- _Task item_
In the data below, find every line with the word "text" and copy it out.

- _Given data_
────────────────────────────────────────

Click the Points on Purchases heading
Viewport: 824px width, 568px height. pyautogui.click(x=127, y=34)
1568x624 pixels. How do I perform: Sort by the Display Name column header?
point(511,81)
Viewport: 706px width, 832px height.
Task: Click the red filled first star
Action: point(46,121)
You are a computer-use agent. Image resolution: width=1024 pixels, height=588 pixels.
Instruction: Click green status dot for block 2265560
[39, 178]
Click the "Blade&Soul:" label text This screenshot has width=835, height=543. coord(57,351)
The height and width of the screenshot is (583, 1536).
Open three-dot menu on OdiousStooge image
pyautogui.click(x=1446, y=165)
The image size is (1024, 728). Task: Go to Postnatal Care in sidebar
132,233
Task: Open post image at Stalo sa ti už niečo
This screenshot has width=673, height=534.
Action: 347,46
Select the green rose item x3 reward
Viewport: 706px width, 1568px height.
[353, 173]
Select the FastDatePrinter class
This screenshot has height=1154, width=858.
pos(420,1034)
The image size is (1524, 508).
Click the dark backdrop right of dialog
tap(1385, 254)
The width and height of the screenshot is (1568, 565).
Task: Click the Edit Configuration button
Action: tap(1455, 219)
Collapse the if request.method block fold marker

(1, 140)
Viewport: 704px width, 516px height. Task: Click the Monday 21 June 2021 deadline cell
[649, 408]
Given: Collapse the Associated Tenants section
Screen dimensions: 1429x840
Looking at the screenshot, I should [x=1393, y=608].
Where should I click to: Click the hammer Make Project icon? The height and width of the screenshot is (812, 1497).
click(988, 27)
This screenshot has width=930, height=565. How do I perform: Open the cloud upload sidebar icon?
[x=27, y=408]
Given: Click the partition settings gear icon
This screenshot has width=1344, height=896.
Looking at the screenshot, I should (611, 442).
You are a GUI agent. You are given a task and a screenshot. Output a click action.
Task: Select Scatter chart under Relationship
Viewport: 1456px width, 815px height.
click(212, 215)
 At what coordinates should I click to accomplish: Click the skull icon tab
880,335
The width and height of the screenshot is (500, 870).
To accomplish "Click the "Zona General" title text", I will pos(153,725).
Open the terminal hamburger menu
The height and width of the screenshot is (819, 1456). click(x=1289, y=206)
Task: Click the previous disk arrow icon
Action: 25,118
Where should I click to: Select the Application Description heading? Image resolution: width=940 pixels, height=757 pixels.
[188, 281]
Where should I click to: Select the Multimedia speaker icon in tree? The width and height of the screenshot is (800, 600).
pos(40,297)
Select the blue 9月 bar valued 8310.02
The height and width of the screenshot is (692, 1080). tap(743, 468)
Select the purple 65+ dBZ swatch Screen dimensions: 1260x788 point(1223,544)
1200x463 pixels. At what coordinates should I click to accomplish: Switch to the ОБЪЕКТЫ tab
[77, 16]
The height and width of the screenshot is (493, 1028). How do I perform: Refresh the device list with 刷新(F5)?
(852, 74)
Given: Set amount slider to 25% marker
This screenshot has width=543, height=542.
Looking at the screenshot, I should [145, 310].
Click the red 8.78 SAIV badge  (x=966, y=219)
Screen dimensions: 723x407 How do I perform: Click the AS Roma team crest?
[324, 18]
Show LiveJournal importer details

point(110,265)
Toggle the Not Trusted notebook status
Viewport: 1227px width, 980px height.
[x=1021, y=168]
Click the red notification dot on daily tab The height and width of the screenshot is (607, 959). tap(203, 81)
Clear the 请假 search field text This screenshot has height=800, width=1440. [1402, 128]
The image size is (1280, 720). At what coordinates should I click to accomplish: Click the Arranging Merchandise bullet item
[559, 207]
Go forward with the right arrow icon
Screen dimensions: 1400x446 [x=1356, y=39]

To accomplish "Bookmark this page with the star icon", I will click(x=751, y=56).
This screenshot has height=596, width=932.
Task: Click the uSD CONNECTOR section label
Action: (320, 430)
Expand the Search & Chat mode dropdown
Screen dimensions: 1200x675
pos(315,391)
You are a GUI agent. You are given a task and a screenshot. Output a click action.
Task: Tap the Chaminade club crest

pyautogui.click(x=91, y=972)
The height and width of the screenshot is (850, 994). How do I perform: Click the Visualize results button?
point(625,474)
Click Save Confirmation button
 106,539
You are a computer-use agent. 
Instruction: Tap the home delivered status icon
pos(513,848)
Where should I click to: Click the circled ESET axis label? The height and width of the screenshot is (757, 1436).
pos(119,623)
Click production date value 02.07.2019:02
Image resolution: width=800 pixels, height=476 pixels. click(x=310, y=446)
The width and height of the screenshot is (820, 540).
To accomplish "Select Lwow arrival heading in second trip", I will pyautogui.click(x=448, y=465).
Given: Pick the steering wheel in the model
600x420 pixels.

────────────────────────────────────────

- _Exercise solution_
Click the "Blade&Soul:" label text This screenshot has width=835, height=543. coord(57,351)
To accomplish "Click the "Zona General" title text", I will pos(153,725).
Clear the 请假 search field text This screenshot has height=800, width=1440. [1402, 128]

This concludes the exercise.